═══ Data shown ═══

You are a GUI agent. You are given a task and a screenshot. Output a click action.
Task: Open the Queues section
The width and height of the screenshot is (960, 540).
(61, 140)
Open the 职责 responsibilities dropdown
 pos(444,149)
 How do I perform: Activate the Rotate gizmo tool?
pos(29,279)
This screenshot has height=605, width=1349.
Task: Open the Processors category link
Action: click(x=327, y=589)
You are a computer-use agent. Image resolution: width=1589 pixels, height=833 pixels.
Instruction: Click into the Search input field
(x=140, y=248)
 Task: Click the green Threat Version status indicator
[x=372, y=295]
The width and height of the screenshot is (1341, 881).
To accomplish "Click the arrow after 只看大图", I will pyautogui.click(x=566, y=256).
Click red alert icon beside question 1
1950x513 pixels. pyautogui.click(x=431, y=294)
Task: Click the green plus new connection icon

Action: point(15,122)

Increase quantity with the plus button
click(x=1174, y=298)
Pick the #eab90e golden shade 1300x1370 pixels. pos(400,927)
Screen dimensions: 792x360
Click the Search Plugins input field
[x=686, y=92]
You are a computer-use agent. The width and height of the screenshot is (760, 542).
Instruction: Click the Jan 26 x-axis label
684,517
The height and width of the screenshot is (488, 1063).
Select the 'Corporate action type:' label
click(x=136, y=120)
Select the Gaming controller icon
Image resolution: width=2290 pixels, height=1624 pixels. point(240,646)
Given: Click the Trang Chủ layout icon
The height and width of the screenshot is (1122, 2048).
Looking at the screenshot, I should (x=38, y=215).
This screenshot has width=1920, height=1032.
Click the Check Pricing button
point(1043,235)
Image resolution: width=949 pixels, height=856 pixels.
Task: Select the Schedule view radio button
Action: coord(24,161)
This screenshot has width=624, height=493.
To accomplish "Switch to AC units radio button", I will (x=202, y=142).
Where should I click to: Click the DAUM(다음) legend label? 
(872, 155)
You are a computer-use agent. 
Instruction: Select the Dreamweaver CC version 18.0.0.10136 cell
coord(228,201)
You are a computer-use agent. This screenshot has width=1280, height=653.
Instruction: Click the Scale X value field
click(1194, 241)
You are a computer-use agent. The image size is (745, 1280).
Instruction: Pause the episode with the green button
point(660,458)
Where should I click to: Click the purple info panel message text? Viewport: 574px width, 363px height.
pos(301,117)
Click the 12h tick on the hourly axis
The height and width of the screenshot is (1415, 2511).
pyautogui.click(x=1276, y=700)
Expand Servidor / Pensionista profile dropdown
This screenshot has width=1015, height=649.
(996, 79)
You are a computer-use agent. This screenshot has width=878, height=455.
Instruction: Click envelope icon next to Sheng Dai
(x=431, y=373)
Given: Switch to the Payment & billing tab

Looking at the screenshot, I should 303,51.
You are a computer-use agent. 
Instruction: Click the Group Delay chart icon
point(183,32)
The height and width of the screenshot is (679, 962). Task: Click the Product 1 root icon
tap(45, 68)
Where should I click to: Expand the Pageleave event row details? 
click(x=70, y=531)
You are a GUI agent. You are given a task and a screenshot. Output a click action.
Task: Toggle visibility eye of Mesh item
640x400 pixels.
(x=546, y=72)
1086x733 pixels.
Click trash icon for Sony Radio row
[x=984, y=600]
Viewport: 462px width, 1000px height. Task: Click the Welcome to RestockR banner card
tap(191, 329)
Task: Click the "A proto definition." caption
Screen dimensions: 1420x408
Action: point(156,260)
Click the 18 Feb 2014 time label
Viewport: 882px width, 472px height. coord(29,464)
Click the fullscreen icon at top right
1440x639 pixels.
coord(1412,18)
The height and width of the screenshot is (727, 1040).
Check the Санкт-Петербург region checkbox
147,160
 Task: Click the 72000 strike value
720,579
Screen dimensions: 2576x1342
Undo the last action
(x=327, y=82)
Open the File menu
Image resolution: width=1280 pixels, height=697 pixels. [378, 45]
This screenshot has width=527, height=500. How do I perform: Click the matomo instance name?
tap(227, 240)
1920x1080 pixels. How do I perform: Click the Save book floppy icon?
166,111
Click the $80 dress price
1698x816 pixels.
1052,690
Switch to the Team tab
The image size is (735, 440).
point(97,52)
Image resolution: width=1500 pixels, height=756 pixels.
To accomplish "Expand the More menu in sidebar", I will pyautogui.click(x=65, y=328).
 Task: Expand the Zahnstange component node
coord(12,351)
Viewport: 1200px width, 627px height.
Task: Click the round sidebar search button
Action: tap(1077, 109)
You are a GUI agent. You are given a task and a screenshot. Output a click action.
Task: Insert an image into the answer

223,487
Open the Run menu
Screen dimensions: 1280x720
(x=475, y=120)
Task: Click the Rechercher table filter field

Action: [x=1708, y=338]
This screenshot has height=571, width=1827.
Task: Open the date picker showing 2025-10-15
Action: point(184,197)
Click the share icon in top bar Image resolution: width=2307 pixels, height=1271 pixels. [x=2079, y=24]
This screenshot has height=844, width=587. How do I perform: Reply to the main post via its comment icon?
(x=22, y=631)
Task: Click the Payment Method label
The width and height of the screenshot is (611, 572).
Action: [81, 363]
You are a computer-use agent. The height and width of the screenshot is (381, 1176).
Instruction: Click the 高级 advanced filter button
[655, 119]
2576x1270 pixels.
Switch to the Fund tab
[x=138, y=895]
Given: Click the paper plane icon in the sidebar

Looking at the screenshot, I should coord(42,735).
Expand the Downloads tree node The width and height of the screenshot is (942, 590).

═══

Copy out the listing above word for word, from the first line to the last.

Expected answer ::
You are a GUI agent. You are given a task and a screenshot. Output a click action.
Task: Open the Queues section
The width and height of the screenshot is (960, 540).
(61, 140)
Open the 职责 responsibilities dropdown
 pos(444,149)
 How do I perform: Activate the Rotate gizmo tool?
pos(29,279)
This screenshot has height=605, width=1349.
Task: Open the Processors category link
Action: click(x=327, y=589)
You are a computer-use agent. Image resolution: width=1589 pixels, height=833 pixels.
Instruction: Click into the Search input field
(x=140, y=248)
 Task: Click the green Threat Version status indicator
[x=372, y=295]
The width and height of the screenshot is (1341, 881).
To accomplish "Click the arrow after 只看大图", I will pyautogui.click(x=566, y=256).
Click red alert icon beside question 1
1950x513 pixels. pyautogui.click(x=431, y=294)
Task: Click the green plus new connection icon

Action: point(15,122)

Increase quantity with the plus button
click(x=1174, y=298)
Pick the #eab90e golden shade 1300x1370 pixels. pos(400,927)
Screen dimensions: 792x360
Click the Search Plugins input field
[x=686, y=92]
You are a computer-use agent. The width and height of the screenshot is (760, 542).
Instruction: Click the Jan 26 x-axis label
684,517
The height and width of the screenshot is (488, 1063).
Select the 'Corporate action type:' label
click(x=136, y=120)
Select the Gaming controller icon
Image resolution: width=2290 pixels, height=1624 pixels. point(240,646)
Given: Click the Trang Chủ layout icon
The height and width of the screenshot is (1122, 2048).
Looking at the screenshot, I should (x=38, y=215).
This screenshot has width=1920, height=1032.
Click the Check Pricing button
point(1043,235)
Image resolution: width=949 pixels, height=856 pixels.
Task: Select the Schedule view radio button
Action: coord(24,161)
This screenshot has width=624, height=493.
To accomplish "Switch to AC units radio button", I will (x=202, y=142).
Where should I click to: Click the DAUM(다음) legend label? 
(872, 155)
You are a computer-use agent. 
Instruction: Select the Dreamweaver CC version 18.0.0.10136 cell
coord(228,201)
You are a computer-use agent. This screenshot has width=1280, height=653.
Instruction: Click the Scale X value field
click(1194, 241)
You are a computer-use agent. The image size is (745, 1280).
Instruction: Pause the episode with the green button
point(660,458)
Where should I click to: Click the purple info panel message text? Viewport: 574px width, 363px height.
pos(301,117)
Click the 12h tick on the hourly axis
The height and width of the screenshot is (1415, 2511).
pyautogui.click(x=1276, y=700)
Expand Servidor / Pensionista profile dropdown
This screenshot has width=1015, height=649.
(996, 79)
You are a computer-use agent. This screenshot has width=878, height=455.
Instruction: Click envelope icon next to Sheng Dai
(x=431, y=373)
Given: Switch to the Payment & billing tab

Looking at the screenshot, I should 303,51.
You are a computer-use agent. 
Instruction: Click the Group Delay chart icon
point(183,32)
The height and width of the screenshot is (679, 962). Task: Click the Product 1 root icon
tap(45, 68)
Where should I click to: Expand the Pageleave event row details? 
click(x=70, y=531)
You are a GUI agent. You are given a task and a screenshot. Output a click action.
Task: Toggle visibility eye of Mesh item
640x400 pixels.
(x=546, y=72)
1086x733 pixels.
Click trash icon for Sony Radio row
[x=984, y=600]
Viewport: 462px width, 1000px height. Task: Click the Welcome to RestockR banner card
tap(191, 329)
Task: Click the "A proto definition." caption
Screen dimensions: 1420x408
Action: point(156,260)
Click the 18 Feb 2014 time label
Viewport: 882px width, 472px height. coord(29,464)
Click the fullscreen icon at top right
1440x639 pixels.
coord(1412,18)
The height and width of the screenshot is (727, 1040).
Check the Санкт-Петербург region checkbox
147,160
 Task: Click the 72000 strike value
720,579
Screen dimensions: 2576x1342
Undo the last action
(x=327, y=82)
Open the File menu
Image resolution: width=1280 pixels, height=697 pixels. [378, 45]
This screenshot has width=527, height=500. How do I perform: Click the matomo instance name?
tap(227, 240)
1920x1080 pixels. How do I perform: Click the Save book floppy icon?
166,111
Click the $80 dress price
1698x816 pixels.
1052,690
Switch to the Team tab
The image size is (735, 440).
point(97,52)
Image resolution: width=1500 pixels, height=756 pixels.
To accomplish "Expand the More menu in sidebar", I will pyautogui.click(x=65, y=328).
 Task: Expand the Zahnstange component node
coord(12,351)
Viewport: 1200px width, 627px height.
Task: Click the round sidebar search button
Action: tap(1077, 109)
You are a GUI agent. You are given a task and a screenshot. Output a click action.
Task: Insert an image into the answer

223,487
Open the Run menu
Screen dimensions: 1280x720
(x=475, y=120)
Task: Click the Rechercher table filter field

Action: [x=1708, y=338]
This screenshot has height=571, width=1827.
Task: Open the date picker showing 2025-10-15
Action: point(184,197)
Click the share icon in top bar Image resolution: width=2307 pixels, height=1271 pixels. [x=2079, y=24]
This screenshot has height=844, width=587. How do I perform: Reply to the main post via its comment icon?
(x=22, y=631)
Task: Click the Payment Method label
The width and height of the screenshot is (611, 572).
Action: [81, 363]
You are a computer-use agent. The height and width of the screenshot is (381, 1176).
Instruction: Click the 高级 advanced filter button
[655, 119]
2576x1270 pixels.
Switch to the Fund tab
[x=138, y=895]
Given: Click the paper plane icon in the sidebar

Looking at the screenshot, I should coord(42,735).
Expand the Downloads tree node The width and height of the screenshot is (942, 590).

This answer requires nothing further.